The content of source entries is analyzed in the context of the project, and statistics are computed. These statistics include the amount of repeated content at different confidence levels based on the similarity of the segment - The Translation Proxy differentiates five levels of similarity:

102%: Strong contextual matches: every segment in the block level element (~paragraph) is a 101% match, where all the tags are identical. These matches do not result in the creation of new SourceEntry entities, thus changes in one place are propagated instantly to all occurrences.
101%: Contextual matches: both tags in the segment, and contexts (segments immediately before and after) match.
100%: Regular matches: the segment is repeated exactly, including all tags.
99%: Strong fuzzy matches: tags from the ends are stripped out, words lowercased, numbers ignored.
98%: Weak fuzzy matches: all tags are stripped out (may have to be adjusted manually afterwards!), words lowercased, numbers ignored. If the Proxy cannot match the tags between the translation and the source due to excessive differences, all tags are placed at the end of the segment, requiring manual review!
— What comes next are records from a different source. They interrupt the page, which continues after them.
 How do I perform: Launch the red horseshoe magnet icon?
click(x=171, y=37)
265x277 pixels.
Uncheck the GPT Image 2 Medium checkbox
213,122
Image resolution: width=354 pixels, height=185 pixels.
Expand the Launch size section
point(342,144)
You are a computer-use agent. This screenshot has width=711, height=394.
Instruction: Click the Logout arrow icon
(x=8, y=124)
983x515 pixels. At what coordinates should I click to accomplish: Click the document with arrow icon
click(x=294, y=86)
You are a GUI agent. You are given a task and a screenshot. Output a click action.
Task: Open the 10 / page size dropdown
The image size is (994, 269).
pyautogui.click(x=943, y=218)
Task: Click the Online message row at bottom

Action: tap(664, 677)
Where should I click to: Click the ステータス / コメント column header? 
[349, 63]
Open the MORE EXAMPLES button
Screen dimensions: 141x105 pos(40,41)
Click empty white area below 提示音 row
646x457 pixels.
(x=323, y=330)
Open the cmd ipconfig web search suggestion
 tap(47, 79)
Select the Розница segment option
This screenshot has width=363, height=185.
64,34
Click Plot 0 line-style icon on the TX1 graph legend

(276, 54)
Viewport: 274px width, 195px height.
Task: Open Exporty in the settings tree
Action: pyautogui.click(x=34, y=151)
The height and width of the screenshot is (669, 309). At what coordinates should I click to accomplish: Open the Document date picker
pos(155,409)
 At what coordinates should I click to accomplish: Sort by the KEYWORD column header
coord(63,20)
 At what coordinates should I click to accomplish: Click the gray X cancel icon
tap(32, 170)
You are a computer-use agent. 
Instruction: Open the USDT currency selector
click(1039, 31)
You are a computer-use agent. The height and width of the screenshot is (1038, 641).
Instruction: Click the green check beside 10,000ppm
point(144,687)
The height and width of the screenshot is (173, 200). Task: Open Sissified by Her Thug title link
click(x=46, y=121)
These classifications are reused during memory-powered pre-translation in order to select the best applicable translation or to propagate existing translations.

Resource content

By default, any content with content types other than text/html are treated as a resource, and is not a candidate for translation, only replacement en bloc. This mainly includes application/javascript, text/xml, and various image/* content types. Every resource can be given different replacements per target language, and if required, certain resources (application/javascript and text/xml) can be made translatable after pre-configuration is done. In this case, instead of references being replaced, the appropriate Translator will be instantiated and the content passed to it. This can enable partial or complete translation of dynamic content transmitted as JSON or XML.